Individual Research Projects

Learning Intelligence: The Exchange of Secret Service Knowledge between Germany and the Arab Middle East 1960–2010

Research project of Sophia Hoffmann

This project investigates whether the international relations between Arab and German secret services resulted in an exchange of knowledge, and whether this exchange resulted in similarities and/or differences in the shape, conduct and politics of German and Arab secret services. Knowledge is here conceptualised as modus operandi; as the ideas and practices about how to develop, justify and run a secret service. Secret services are an extremely widespread institution of modern states, yet social sciences’ empirical and theoretical understanding of their functioning remains very shallow, and strongly focused on the Anglo-Saxon world. Coming from a political science perspective, with interdisciplinary cross-over into history, sociology and Middle East studies, this project proposes archival, literature and interview research to develop innovative answers about the nature, impact and role of secret services across different types of states and regimes.

 

Intelligence Fields: The Relations of the East German Stasi and Syrian Mukhabarat, 1960–1990

PhD Project of Noura Chalati

Drawing on archival material, political memoirs, and interviews, this PhD project sets out to study the East German and Syrian intelligence work between 1960 and 1990 to uncover similarities and differences, and to investigate their transnational intelligence relations.

This project employs a Bourdieu-inspired field and practice theoretical approach and develops the concept of intelligence fields which are in constant interaction with each other. While intelligence agencies, such as the numerous Syrian (Mukhabarat) and the East German (MfS – Ministry for State Security) intelligence agencies, are the key players in intelligence fields, there are several other intelligence actors that this framework seeks to incorporate.

Special emphasis will be put on the role that bureaucracy, surveillance and violence play for both intelligence agencies - services in countries with histories as distinct as those of East Germany and Syria. Besides being enormous bureaucratic institutions with a lot of paperwork that influences everyday life, the Mukhabarat and the MfS used omnipresent surveillance and violence which strongly affected the Syrian and East German societies. Furthermore, this project will examine if and how ideology shapes the work and cooperation of these institutions which, to varying degrees, embraced Socialist ideologies under the Soviet sphere of influence.

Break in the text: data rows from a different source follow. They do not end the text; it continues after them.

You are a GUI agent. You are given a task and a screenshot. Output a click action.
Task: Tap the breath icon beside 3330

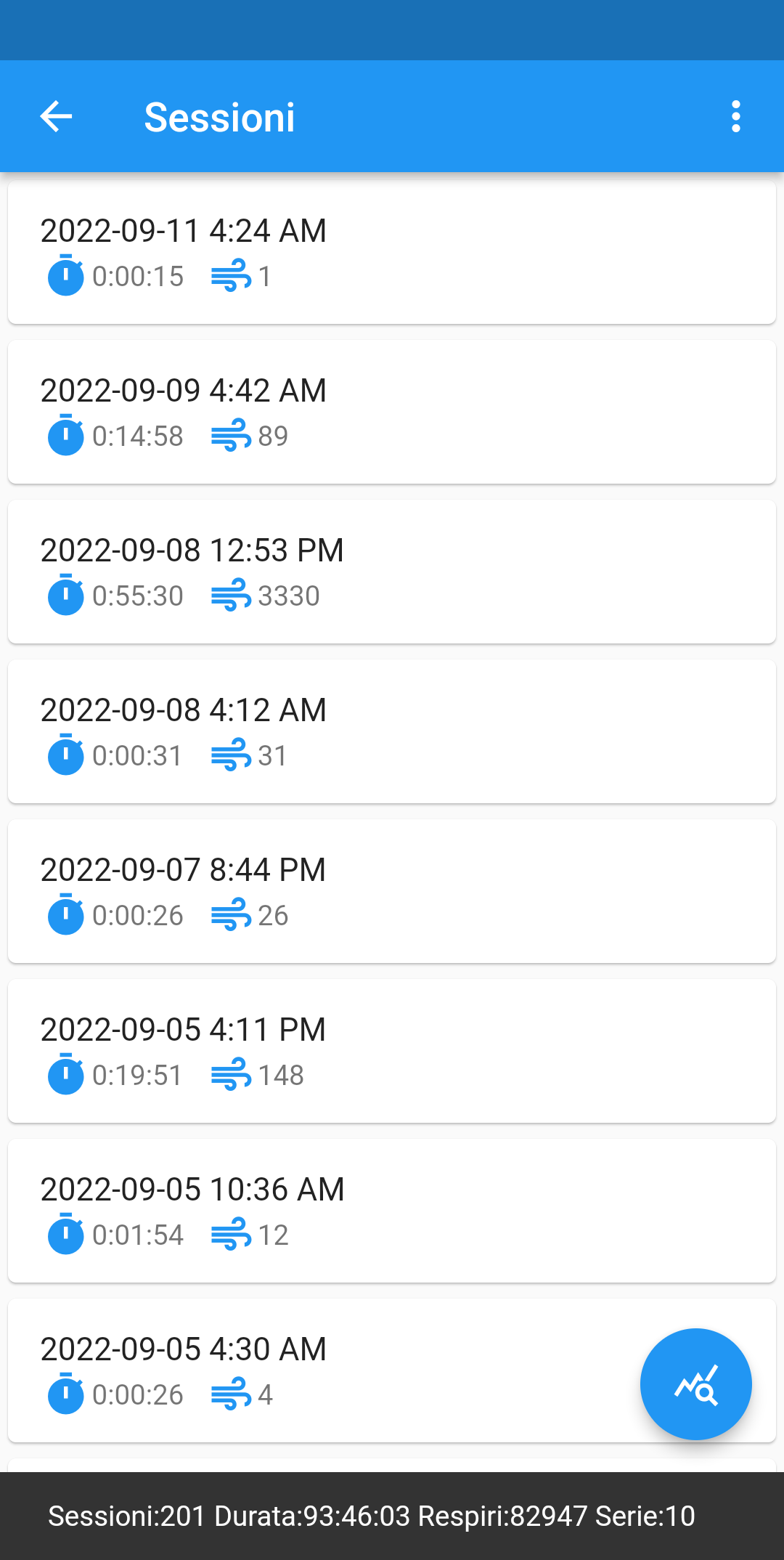[x=231, y=596]
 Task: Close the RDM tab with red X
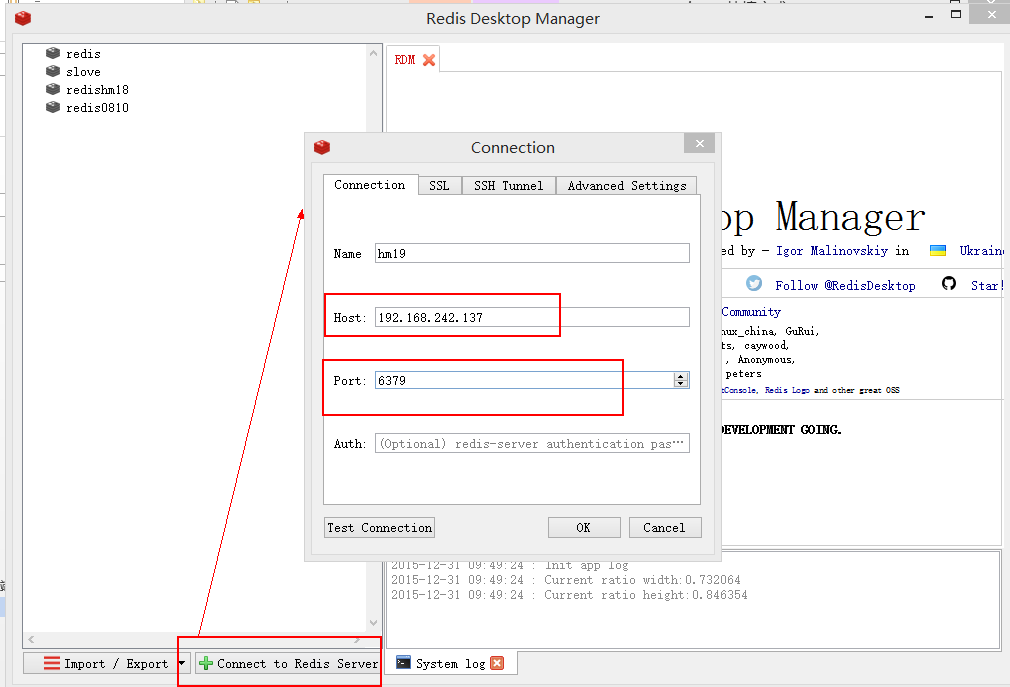click(x=429, y=60)
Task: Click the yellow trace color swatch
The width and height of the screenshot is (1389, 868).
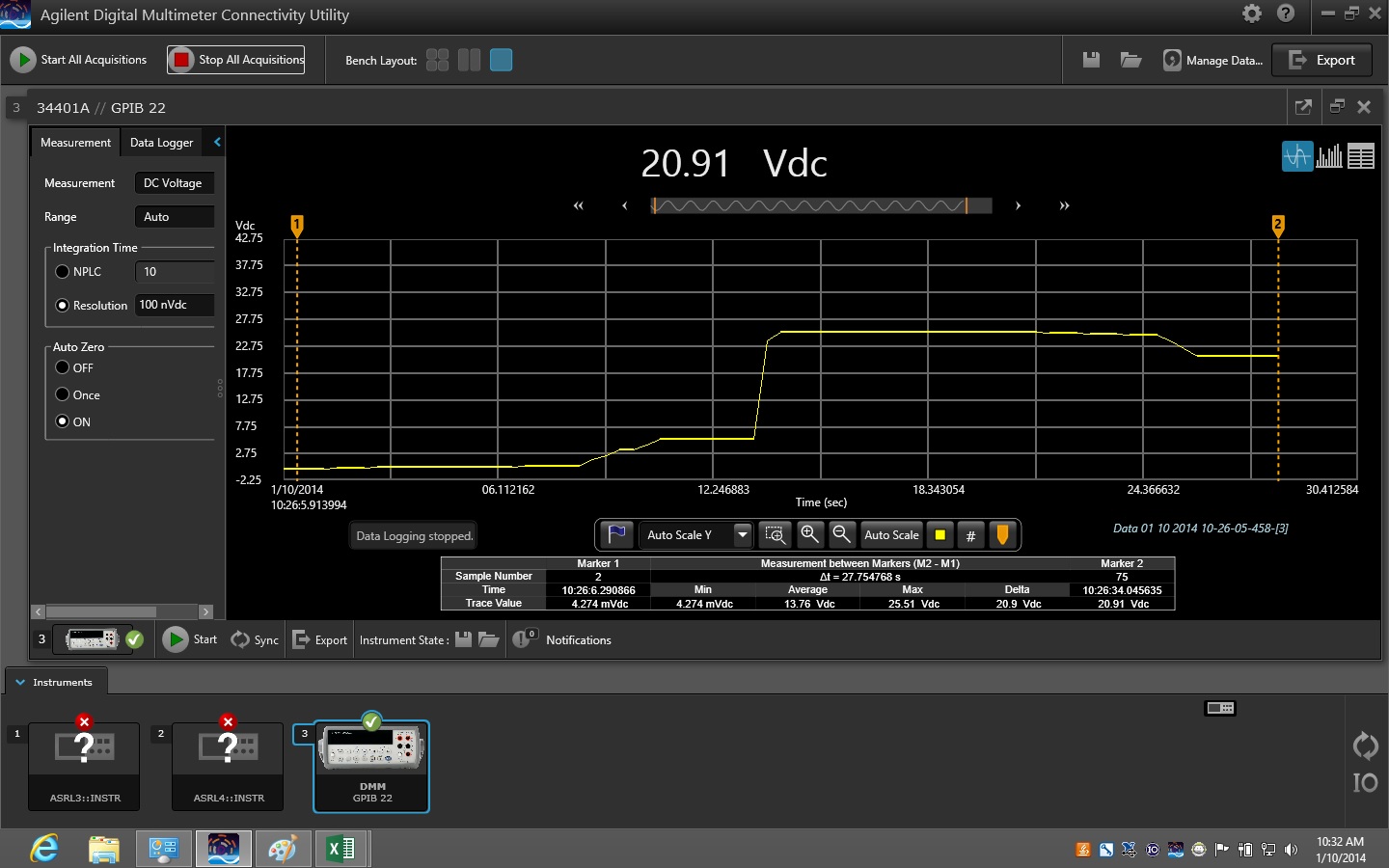Action: pyautogui.click(x=940, y=535)
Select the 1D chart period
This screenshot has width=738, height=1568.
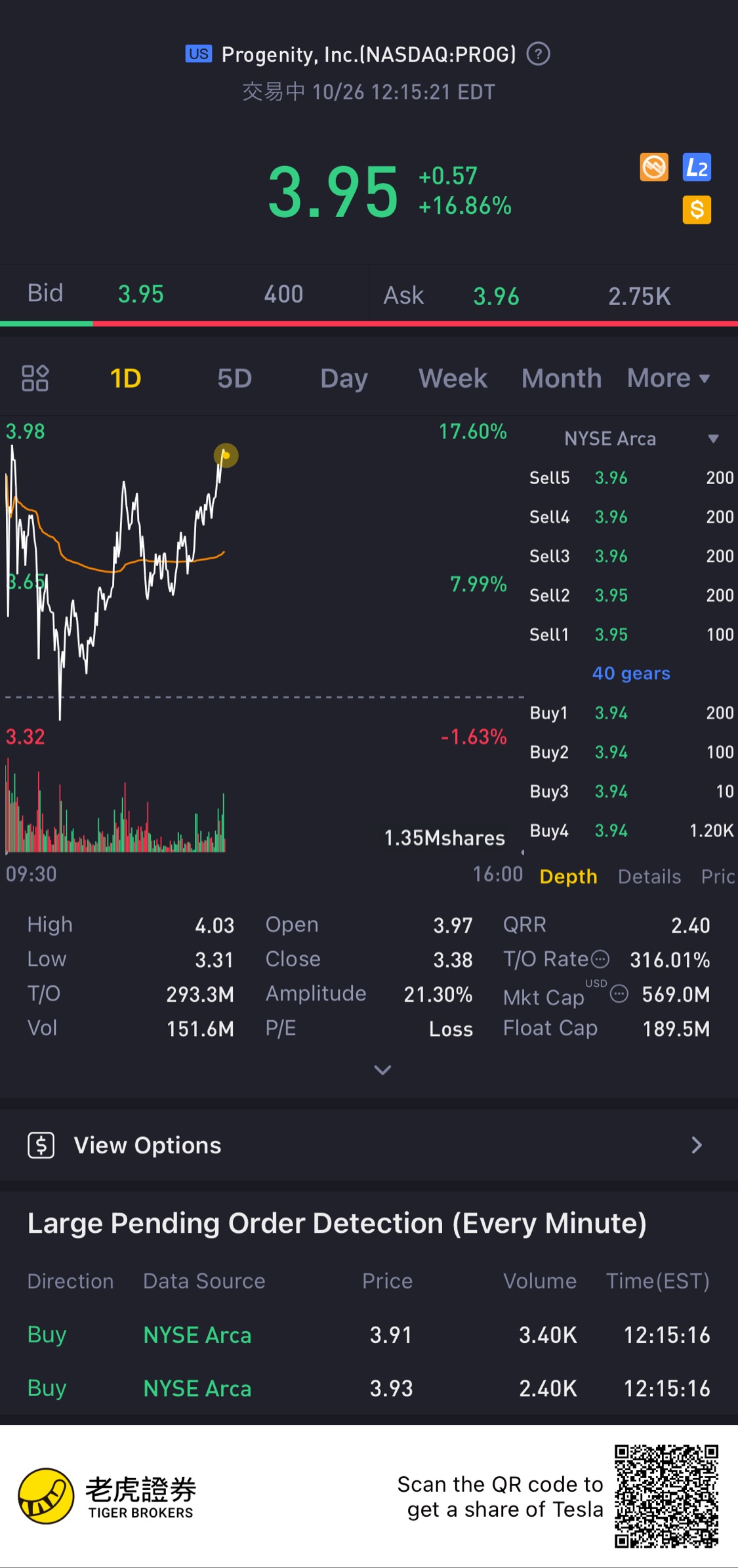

The raison d'être of intelligence agencies. West Germany’s (BND) and Iraq’s (JMA) foreign intelligence agencies during the Cold War (1969–1990)

PhD Project of Ali Dogan

In my dissertation I compare the German foreign intelligence service - Bundesnachrichtendienst - and the Iraqi intelligence service - Jihaz Al-Mukhabarat Al-Amma - and analyse their cooperation. This dissertation provides a new theory based on the intellectual history of raison d'état as an explanation for the raison d'être of intelligence services. The author argues that for intelligence services in particular, there is an "realm of exceptional action" that allows intelligence services to operate outside the legal framework.